A different kind of hero has appeared in recent European novels. He is a man with a highly developed taste for disaster; he accepts fear as a normal condition and death as less to be feared than the constant flight from it. Usually a disenchanted revolutionary, he feels that only in acts of simple decency can a man retain his humanity. He trusts nothing else.
Such an uneasy fugitive from catastrophe is Shmul Weinstock, hero of London physician Alex Comfort's tight little novel, On This Side Nothing. In dry, sparse sentences Weinstock tells the story of his return to his native North African city the night before its ghetto is cordoned off by the Germans. His narrative, laconic and unsentimental, suggests the quality of life during a war: its urgency and tension, its underside of absurdity.

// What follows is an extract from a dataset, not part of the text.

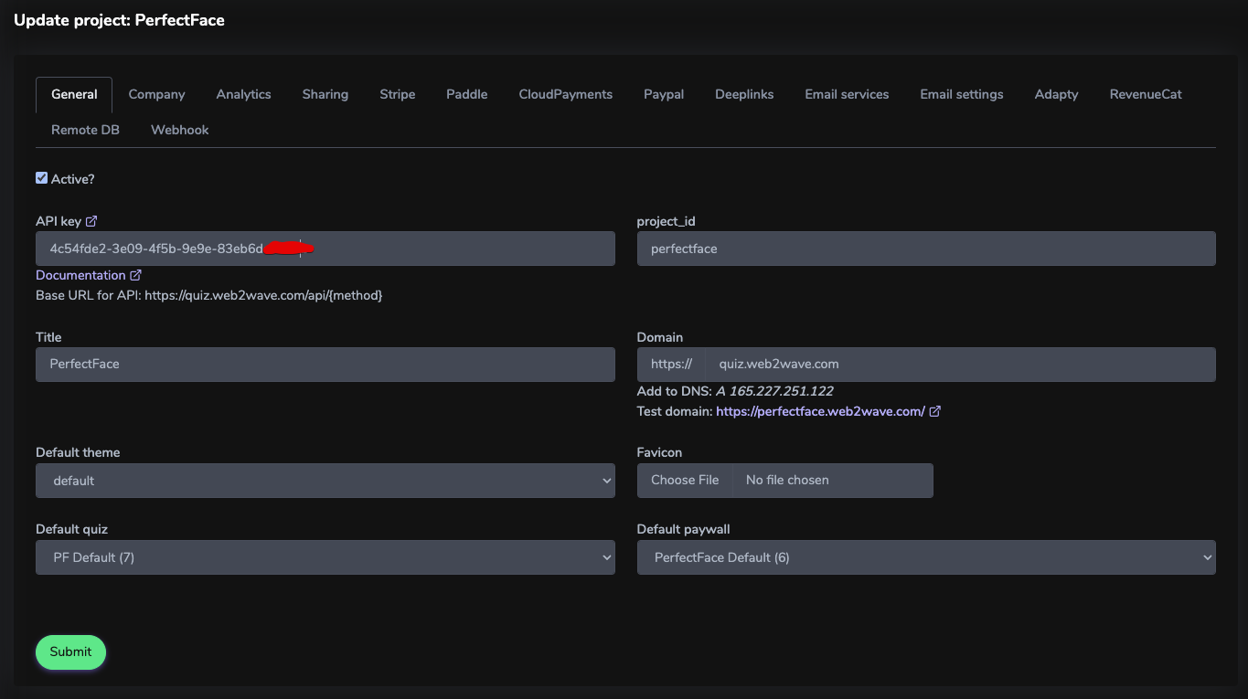Expand the Default quiz dropdown
The image size is (1248, 699).
[325, 557]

Why Weinstock went back he could not say, except that perhaps it was simply because he was tired of running and had decided that, live or die, he might as well be home. When he woke up the next morning, he found the ghetto in turmoil, overflowing with hundreds of supposed Jews who had been driven in from the countryside. Peasants who "knew as much about Jewry as a Polynesian knows about the Vatican" camped in other people's houses and in the streets.
Weinstock wondered: What is a Jew? What did this horde of people have in common that caused them to be persecuted together? Nothing, he decided; their persecution was a historical accident. "Jews are not born, but made," he concluded. "Everyone who runs, who disobeys, who prefers living to obeying, is a Jew."
Weinstock's test came when he caught a German deserter slipping into a ghetto tunnel. Should he return the soldier to the Germans or hand him over to the Jewish leader, to certain death in either case? Or should he save the deserter's skin? Weinstock stuck by his belief in the immediate human act; he hid the soldier. Later, when the British came, some former concentration-camp prisoners recognized the German deserter as a guard who had shot helpless men. They killed him.
Was Weinstock right in saving the deserter? Were the former prisoners right in killing him? Author Comfort implies that Weinstock was right, on the ground that an act of human kindness is its own justification and reward. In the end, the harried Weinstock, fearful of being jailed for the deserter's killing, flees the city. Where to? For him it does not matter; "one place [is] as good as another."